**Problem to work on:** Every line from the one containing "Task: Collapse the" to the one containing "The height and" in the records below, both included, must be set down exactly, and no other line.

**Available data:**
____________
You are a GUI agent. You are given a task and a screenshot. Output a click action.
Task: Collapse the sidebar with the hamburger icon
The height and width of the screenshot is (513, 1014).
____________
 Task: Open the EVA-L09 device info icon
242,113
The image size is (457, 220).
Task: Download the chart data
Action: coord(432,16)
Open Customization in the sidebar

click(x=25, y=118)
____________
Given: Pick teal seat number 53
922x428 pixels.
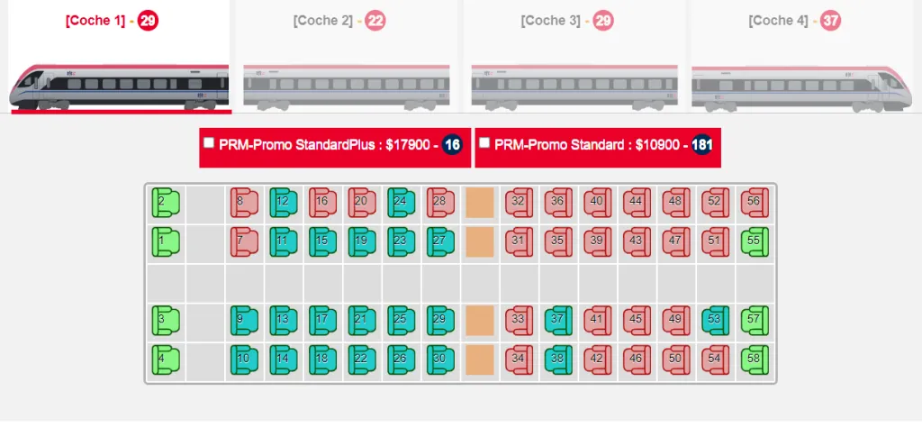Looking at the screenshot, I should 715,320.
____________
**Solved problem:**
Task: Collapse the sidebar with the hamburger icon
The height and width of the screenshot is (513, 1014).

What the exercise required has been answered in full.